You are viewing a plain text version of this content. The canonical link for it is here.
Posted to dev@subversion.apache.org by Daniel Shahaf <d....@daniel.shahaf.name> on 2010/11/11 21:25:40 UTC

FSFS locks questions and a concern

Philip observed today that, since 'hotcopy' copies the $REPOS/db/locks/???/*
files using a simple svn_io_copy_dir_recursively(), the correctness of
the copy is not guaranteed if locks are being added/removed while the
hotcopy is ongoing: the hotcopy might contain only an arbitrary subset
of the path-prefix-digest-files.  (It might contain any subset of the
three digest files md5("/"), md5("/trunk/iota"), md5("/trunk").  The
lock removal removes/updates those files in depth-first order.)

So, a few questions:

1. 'svn lock ^/trunk/iota' creates an md5("/trunk") digest file.  That
   digest file is not referenced by the md5("/") digest file; both of
   these digest files refer only and directly to the md5("/trunk/iota")
   digest file.

   Does the md5("/trunk") digest file have to be preserved in a hotcopy?
   Given that it is unreferenced, under what conditions would it be read
   --- when the reader is pre-1.7?

2. Given that the md5("/") digest file refers to iota's digest file
   directly, doesn't that mean that the md5("/") digest file will
   refer *every* locked file's digest file?  I'm concerned about the
   efficiency of this arrangement.

3. What's a reasonable strategy to hotcopy the locks?

   I've started on a patch that uses walk_digest_files() (I modified
   that function today), but currently that patch simply does a walk
   starting at the digest file md5("/"), and consequently it misses
   copying the unreferenced digest file md5("/trunk").

Re: FSFS locks questions and a concern

Posted by Philip Martin <ph...@codematters.co.uk>.

■ Given records ■

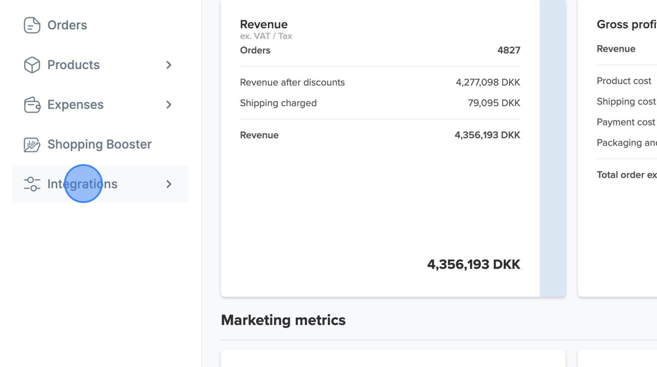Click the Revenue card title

* * *

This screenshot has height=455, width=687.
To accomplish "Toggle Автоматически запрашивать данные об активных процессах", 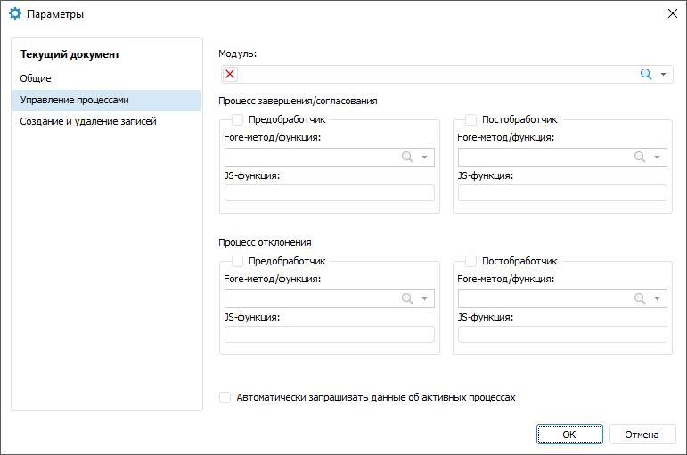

■ The tasks ■
(1) Name every digest file that the post about FSFS locks mentions.
(2) Write the next part of the FSFS locks thread, starting after its last line.

■ Answers ■
(1) md5("/"), md5("/trunk/iota"), md5("/trunk")

(2)
Philip Martin <ph...@wandisco.com> writes:

> Daniel Shahaf <d....@daniel.shahaf.name> writes:
>
>> 1. 'svn lock ^/trunk/iota' creates an md5("/trunk") digest file.  That
>>    digest file is not referenced by the md5("/") digest file; both of
>>    these digest files refer only and directly to the md5("/trunk/iota")
>>    digest file.
>>
>>    Does the md5("/trunk") digest file have to be preserved in a hotcopy?
>>    Given that it is unreferenced, under what conditions would it be read
>>    --- when the reader is pre-1.7?
>
> Yes, it's used by operations on /trunk:
>
> $ svnadmin create repo
> $ svn import -mm Makefile file://`pwd`/repo/trunk/f
> $ svn lock file://`pwd`/repo/trunk/f
> $ svn rm -mm file://`pwd`/repo/trunk
> svn: Cannot verify lock on path '/trunk/f'; no matching lock-token available
> $ rm -f repo/db/locks/9fd/9fdfca3f0419c7cff7f2d1f623525d29
> $ svn info file://`pwd`/repo/trunk/f | grep Owner
> Lock Owner: pm
> $ svn rm -mm file://`pwd`/repo/A

Typo, that should be

  $ svn rm -mm file://`pwd`/repo/trunk

> Committed revision 2.
>
> So deleting md5("/trunk") meant that the lock no longer stopped the
> commit.

-- 
Philip

Re: FSFS locks questions and a concern

Posted by Philip Martin <ph...@wandisco.com>.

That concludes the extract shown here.